Une fois les pommiers sortis d’affaire, le verger aurait pu servir de cadre à d’agréables balades. Cependant l’arrivée de Lucienne Moisan-Le Goff à la Mairie de Fouesnant, afin d’organiser les visites des espaces naturels, changea quelque peu l’affaire. Au fil du temps elle comprit que les noms des pommes et les informations dont elle disposait étaient pas fiables. Nous avons donc fait ensemble le tour des vergers et nous sommes attelés à un exercice de reconnaissance variétale des collections. Déterminer, tant d’années le nom d’une variété n’est pas une sinécure. Il s’agit de repérer une pomme qui peut correspondre à celle que l’on veut identifier, de collecter les informations sur le port de l’arbre, sa date de floraison, sa date de maturité, la forme de la feuille et bien sûr vérifier ces observations sur un cycle assez long pour être pertinent. En raison de l’alternance naturelle de fruitiers, nous sommes donc venu pendant quatre ans observer les pommiers. Ce travail, complété par des recherches documentaires et des conversations avec des spécialistes et des anciens du canton, a mis en lumière que ces noms, en Breton, sont quasiment toujours une information précise sur le fruit ou son arbre. Dans bien des cas c’est également le début d’une histoire. Cette découverte nous a permis de mettre en lumière une composante mal connue de ce patrimoine de nos terroirs.
La recherche sur les noms et les qualités des variétés de Penfoulig fut une longue enquête. Elle n’est pas vraiment achevée car rien en la matière n’est jamais sûr et des surprises sont possibles. La liste des noms rassemblée à l’origine de l’étude, en compte 450 dont nous avons seulement retenu un petit tiers qui nous semblait représentatif. Cette liste met en évidence une large prédominance des saveurs amères et sucrées, tandis que la saveur acidulée est presque absente. Elle montre que sur 450 noms, 100 comportent le mot Amer ou C’hwerv. Elle compte également 138 noms comportant selon le cas, les mots douce, dous ou doux. Tout cela montre que les noms de pommes à cidre en Sud-Cornouaille désignent à une courte majorité la saveur douce-amère. Un tableau des caractéristiques techniques établit en confrontant des valeurs éditées depuis parfois un siècle confirme que les variétés douces et amertumées sont très majoritaires.
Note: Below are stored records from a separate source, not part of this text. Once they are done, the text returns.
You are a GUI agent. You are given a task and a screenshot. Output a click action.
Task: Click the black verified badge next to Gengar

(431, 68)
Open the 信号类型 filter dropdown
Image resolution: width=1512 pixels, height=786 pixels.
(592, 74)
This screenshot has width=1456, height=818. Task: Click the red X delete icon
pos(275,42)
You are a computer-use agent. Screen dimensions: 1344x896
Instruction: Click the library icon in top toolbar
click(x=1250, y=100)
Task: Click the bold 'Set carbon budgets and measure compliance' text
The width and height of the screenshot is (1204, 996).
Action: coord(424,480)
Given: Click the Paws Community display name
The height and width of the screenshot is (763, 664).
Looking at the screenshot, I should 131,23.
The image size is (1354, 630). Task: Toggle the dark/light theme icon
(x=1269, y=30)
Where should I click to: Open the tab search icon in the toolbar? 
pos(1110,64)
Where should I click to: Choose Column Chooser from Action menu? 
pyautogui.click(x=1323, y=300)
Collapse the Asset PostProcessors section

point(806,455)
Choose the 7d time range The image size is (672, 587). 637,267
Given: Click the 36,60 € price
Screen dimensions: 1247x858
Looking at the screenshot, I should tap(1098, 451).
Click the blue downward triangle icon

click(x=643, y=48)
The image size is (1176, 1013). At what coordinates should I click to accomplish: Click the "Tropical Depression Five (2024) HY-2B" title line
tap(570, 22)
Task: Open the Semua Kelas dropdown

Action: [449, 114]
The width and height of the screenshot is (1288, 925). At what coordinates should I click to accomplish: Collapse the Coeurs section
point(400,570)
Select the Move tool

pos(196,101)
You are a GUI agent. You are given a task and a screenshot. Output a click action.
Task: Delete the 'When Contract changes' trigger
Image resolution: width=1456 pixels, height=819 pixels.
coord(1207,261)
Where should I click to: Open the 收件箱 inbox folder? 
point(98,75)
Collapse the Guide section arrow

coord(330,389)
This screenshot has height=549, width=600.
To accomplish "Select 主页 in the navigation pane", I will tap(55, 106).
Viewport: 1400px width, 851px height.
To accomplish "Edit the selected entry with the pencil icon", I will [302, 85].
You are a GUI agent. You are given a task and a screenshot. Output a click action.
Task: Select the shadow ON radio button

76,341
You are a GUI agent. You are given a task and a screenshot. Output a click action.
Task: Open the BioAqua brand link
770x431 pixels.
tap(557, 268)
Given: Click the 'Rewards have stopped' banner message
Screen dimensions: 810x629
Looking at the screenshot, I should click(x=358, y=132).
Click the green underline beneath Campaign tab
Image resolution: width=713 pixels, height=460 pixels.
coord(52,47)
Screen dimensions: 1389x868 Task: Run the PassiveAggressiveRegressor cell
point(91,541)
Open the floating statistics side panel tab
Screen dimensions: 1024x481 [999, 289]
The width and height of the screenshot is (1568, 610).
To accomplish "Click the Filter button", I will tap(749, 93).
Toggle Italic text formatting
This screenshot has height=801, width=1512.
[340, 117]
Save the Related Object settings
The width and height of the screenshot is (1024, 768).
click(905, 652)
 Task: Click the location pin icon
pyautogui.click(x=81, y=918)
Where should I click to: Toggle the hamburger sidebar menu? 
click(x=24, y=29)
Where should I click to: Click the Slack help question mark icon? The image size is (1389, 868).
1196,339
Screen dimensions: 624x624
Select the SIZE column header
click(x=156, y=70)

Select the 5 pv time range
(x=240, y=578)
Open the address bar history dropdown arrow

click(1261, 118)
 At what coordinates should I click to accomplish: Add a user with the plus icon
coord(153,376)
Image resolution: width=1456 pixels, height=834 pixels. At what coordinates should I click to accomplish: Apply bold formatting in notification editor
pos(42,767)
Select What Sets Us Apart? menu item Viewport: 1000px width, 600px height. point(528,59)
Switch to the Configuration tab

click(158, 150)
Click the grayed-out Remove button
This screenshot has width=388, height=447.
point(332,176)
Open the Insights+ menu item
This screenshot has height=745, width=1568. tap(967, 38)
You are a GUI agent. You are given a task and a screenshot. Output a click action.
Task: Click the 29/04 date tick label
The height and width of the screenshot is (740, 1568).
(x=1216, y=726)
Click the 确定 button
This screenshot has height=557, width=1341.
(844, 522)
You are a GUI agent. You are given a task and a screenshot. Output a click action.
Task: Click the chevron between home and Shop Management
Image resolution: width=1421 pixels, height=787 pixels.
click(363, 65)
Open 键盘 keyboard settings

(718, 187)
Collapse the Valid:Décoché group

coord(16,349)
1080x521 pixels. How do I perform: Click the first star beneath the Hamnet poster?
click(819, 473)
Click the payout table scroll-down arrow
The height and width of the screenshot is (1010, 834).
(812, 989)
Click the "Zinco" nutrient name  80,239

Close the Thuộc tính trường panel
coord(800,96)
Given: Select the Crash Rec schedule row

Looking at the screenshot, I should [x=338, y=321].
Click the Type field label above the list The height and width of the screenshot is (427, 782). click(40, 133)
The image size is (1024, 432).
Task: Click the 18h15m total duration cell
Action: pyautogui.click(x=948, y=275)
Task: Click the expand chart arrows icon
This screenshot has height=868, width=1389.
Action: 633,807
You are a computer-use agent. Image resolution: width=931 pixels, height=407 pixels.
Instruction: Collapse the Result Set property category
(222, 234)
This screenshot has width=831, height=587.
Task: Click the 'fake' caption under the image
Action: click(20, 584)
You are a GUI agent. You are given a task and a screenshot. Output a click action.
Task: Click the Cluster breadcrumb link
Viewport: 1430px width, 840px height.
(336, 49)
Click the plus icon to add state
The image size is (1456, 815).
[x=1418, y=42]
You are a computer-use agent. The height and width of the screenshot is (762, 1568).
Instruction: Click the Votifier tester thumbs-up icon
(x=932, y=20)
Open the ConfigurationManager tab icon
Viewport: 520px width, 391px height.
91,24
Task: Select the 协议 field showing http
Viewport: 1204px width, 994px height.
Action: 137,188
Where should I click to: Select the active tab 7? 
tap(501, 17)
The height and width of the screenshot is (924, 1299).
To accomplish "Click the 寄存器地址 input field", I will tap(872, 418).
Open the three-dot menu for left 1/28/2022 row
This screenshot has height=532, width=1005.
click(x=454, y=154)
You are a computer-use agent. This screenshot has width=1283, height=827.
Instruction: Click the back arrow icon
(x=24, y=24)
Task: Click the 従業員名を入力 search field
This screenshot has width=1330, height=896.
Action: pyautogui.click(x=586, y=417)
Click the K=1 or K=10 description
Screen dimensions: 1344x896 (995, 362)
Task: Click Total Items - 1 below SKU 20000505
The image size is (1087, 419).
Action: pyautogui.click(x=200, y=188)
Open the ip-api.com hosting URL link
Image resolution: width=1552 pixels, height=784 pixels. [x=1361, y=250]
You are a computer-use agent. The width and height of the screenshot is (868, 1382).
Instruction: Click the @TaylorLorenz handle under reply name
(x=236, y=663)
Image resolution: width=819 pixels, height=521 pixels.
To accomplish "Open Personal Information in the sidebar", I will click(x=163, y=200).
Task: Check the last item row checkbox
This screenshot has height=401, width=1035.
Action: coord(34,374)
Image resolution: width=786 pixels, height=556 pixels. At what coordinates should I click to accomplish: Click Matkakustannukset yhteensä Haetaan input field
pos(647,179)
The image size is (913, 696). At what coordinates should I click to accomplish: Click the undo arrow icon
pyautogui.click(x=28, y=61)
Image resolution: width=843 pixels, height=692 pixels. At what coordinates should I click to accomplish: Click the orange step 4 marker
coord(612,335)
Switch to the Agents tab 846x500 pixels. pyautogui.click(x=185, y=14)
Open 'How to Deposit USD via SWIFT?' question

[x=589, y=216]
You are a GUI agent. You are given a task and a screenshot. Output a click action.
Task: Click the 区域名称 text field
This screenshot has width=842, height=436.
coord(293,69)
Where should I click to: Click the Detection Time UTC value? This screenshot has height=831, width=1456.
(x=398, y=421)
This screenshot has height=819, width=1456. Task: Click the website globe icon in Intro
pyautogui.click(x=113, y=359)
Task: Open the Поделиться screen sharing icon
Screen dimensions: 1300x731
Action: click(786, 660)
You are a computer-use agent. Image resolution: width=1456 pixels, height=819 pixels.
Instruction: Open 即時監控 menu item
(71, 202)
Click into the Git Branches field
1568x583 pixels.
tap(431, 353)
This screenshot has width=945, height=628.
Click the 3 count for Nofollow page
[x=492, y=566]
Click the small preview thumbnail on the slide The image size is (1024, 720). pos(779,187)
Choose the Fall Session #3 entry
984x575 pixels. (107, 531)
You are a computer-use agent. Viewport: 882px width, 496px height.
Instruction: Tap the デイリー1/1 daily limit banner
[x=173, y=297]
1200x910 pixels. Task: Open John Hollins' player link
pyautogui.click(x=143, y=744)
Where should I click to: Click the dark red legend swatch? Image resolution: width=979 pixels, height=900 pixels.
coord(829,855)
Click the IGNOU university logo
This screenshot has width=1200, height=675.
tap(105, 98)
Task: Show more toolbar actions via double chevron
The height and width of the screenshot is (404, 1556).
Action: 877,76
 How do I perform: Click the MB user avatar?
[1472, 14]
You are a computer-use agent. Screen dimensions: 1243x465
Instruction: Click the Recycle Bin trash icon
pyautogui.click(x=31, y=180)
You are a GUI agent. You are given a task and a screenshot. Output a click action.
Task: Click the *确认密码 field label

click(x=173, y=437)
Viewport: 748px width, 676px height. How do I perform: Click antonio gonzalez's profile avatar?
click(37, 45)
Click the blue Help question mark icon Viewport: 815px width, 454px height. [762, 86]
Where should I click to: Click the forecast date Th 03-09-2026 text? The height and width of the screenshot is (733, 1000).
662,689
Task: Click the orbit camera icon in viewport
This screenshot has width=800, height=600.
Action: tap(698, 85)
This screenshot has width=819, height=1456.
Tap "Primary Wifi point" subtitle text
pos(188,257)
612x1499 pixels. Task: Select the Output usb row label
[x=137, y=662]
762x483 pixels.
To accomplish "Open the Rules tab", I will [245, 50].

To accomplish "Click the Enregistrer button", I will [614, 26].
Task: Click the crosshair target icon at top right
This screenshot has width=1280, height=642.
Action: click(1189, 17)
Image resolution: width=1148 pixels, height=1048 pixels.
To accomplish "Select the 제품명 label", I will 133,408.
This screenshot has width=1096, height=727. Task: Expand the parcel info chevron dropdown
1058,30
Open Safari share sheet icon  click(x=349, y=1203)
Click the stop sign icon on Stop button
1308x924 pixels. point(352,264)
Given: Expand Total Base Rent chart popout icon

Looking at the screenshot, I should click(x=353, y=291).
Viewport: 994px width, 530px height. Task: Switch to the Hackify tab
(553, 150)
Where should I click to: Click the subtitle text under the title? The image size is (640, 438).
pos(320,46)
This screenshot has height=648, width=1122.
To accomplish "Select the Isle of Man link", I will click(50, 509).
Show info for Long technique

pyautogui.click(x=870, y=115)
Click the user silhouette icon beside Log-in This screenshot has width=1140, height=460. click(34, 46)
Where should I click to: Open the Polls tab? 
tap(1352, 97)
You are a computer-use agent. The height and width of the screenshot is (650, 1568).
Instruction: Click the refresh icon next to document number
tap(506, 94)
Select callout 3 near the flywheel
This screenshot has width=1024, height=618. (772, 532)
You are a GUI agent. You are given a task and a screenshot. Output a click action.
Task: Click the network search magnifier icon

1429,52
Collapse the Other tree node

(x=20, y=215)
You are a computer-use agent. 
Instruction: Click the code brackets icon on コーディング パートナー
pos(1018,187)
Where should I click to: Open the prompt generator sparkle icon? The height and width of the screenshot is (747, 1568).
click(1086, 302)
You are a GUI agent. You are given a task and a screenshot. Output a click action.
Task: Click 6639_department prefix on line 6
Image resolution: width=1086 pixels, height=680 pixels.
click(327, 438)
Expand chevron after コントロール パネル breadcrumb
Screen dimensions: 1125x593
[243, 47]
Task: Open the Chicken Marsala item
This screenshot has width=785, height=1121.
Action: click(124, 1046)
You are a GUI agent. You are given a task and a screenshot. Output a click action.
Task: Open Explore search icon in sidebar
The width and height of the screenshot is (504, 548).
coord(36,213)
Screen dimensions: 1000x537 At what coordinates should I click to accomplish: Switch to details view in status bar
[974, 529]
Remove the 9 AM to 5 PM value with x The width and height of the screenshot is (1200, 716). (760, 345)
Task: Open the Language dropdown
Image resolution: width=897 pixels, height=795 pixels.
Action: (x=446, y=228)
Un verger comme celui de Penfoulig avec ses arbres de haute-tige, est une petite forêt de pommiers qui comme toutes les forêts joue son rôle écologique. Il abrite une vie grouillante d’insectes et d’oiseaux qui contribue à son équilibre. On y trouve également des ruches et le site sert de pature, en hiver et au printemps, à un petit troupeau de poneys. La collection des variétés de pommes, géré par la Mairie de Fouesnant, est désormais régulièrement suivie et de nouvelles plantations permettent de la compléter. Les travaux de recherche menés sur les variétés vont permettre de mieux documenter les visites. Dores et déjà le site internet de la Mairie présente une bonne part de ce travail. Un livre à la fois informatif et divertissant, s’appuie sur la collection de Penfoulig pour illustrer les pommes et le cidre en Cornouaille (parution le 28 06 2019).